En tiempos de bienestar, de oportunidades económicas, quizás esta opción personal por la precarización y el desarraigo no tenga demasiados costes, más allá de los psicológicos. El mercado y el estado proporcionan suficientes oportunidades y recursos como para que estos nuevos modos de vida sean, paradójicamente, poco arriesgados. Pero cuando llega una crisis como la actual, emergen otras consecuencias de estas estrategias de vida que hasta el momento eran poco perceptibles. La precariedad convierte a estas personas en prescindibles por el escaso coste que supone su expulsión del sistema. Y el desarraigo supone la desconexión de los vínculos personales con las comunidades que podran servir de soporte en las fases adversas de la vida. Sin embargo, regresar a la estabilidad y el arraigo tradicionales no son ya una opción. En grn parte estas comunidades están desapareciendo por el cambio en los modos de vida, o sufren la crisis con tanta intensidad como aquellos que ya las abandonaron y, por tanto, son incapaces de proporcionar el apoyo que aportaban antes. El estado está demasiado ocupado con justificar su propia existencia y evitar su bancarrota absoluta como para preocuparse de los precarizados, y en especial de aquellos que lo decidieron voluntariamente. Y la crisis del "mercado", la desaparición de las oportunidades que generan las empresas, es lo que define una crisis.

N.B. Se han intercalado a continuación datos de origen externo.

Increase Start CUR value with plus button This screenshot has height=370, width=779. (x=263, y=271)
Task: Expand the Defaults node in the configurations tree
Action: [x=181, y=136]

Puede que este escenario hasta cierto punto inédito, en que precarizados y desarraigados voluntarios no pueden ni desean regresar a los referentes clásicos de estabilidad y arraigo, obligue a explorar nuevas formas de apoyo y soporte colectivo. De hecho, algo así está ya sucediendo. Sin embargo la propia sutileza y novedad del proceso lo hace en gran medida invisible a los observadores convencionales, más habituados a medir indicadores bien definidos y establecidos. Nacen redes que mezclan la amistad y el trabajo, lo emocional y lo profesional. Surgen nuevos espacios físicos y digitales donde las personas se organizan de manera informal para desarrollar proyectos colectivos y proporcionarse soporte mutuo. Estas nuevas redes y espacios no se rigen por las reglas del estado ni por las del mercado; son formas de relación, organización y gobernanza diferentes, que desde la autonomía se relacionan con estado y mercado. Son nuevas formas de un viejo concepto, el procomún, llevado ahora a las estrategias de vida. Quizás sean el espacio intermedio que permita vivir las ventajas de la precarización y el desarraigo limitando sus peligros y costes. Estas nuevas redes y espacios se construyen sobre conceptos que hasta ahora se consideraban en el mejor de los casos tangenciales y de escasa relevancia como emociones, amistad, hospitalidad o reciprocidad que permiten construir una economía del don.